[XML-SIG] Expat Unicode parsing mystery
A.M. Kuchling
akuchlin@mems-exchange.org
Thu, 23 Mar 2000 21:11:18 -0500
I wanted to check that the PyExpat module works with the Unicode
support that's currently in the Python CVS tree, and found something
that I don't understand. Consider the test program appended below.
It creates a little ASCII XML file that claims to use a specified
encoding. The ASCII string is then converted to a Unicode object, and
then into the specified encoding. All 3 strings are then parsed, and
the results printed. With the encoding set to utf-16, this is the output:
[amk@mira extensions]$ ./python t.py
Parsing ASCII data
encoding specified in XML declaration is incorrect
# OK; Expat notices this is ASCII, and that the encoding is lying
Parsing Unicode string
('root', {})
# Huh? Why does this work? Python doesn't use UTF-16 internally!
Parsing UTF-16 encoded string
('root', {})
# OK; this should obviously work.
I have a feeling I'm missing something here. Can anyone explain why
the second case doesn't fail?
--
A.M. Kuchling http://starship.python.net/crew/amk/
And Herakles was full of it. He just got dead drunk for a couple of weeks in
Phrygia and told everyone he'd been to the land of the dead.
-- Death, in SANDMAN: "The Song of Orpheus"

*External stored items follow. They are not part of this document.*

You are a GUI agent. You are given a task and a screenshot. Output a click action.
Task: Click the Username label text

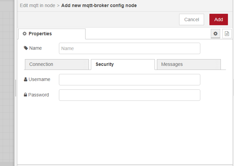point(39,80)
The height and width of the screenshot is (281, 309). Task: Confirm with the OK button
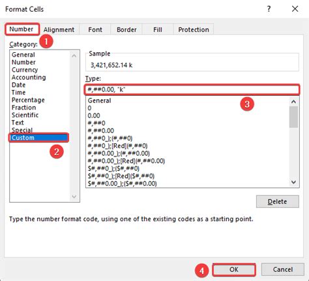pos(234,269)

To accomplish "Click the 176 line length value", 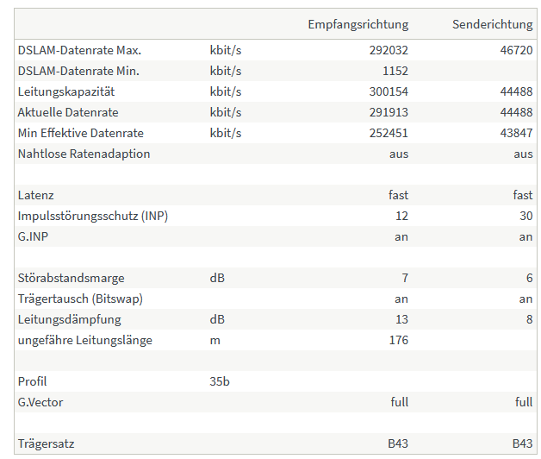I will pos(399,341).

from xml.parsers import pyexpat
encoding = 'utf-16'
asc_str = '<?xml version="1.0" encoding="%s"?><root/>' % encoding
u_str = unicode( asc_str )
encoded = u_str.encode(encoding)
def f(*args):
print args
print 'Parsing ASCII data'
p = pyexpat.ParserCreate() ; p.StartElementHandler = f
res=p.Parse(asc_str, 1)
if not res: print pyexpat.ErrorString( p.ErrorCode )
print 'Parsing Unicode string'
p = pyexpat.ParserCreate() ; p.StartElementHandler = f
res=p.Parse(u_str, 1)
if not res: print pyexpat.ErrorString( p.ErrorCode )
print 'Parsing UTF-16 encoded string'
p = pyexpat.ParserCreate() ; p.StartElementHandler = f
res=p.Parse(encoded, 1)
if not res: print pyexpat.ErrorString( p.ErrorCode )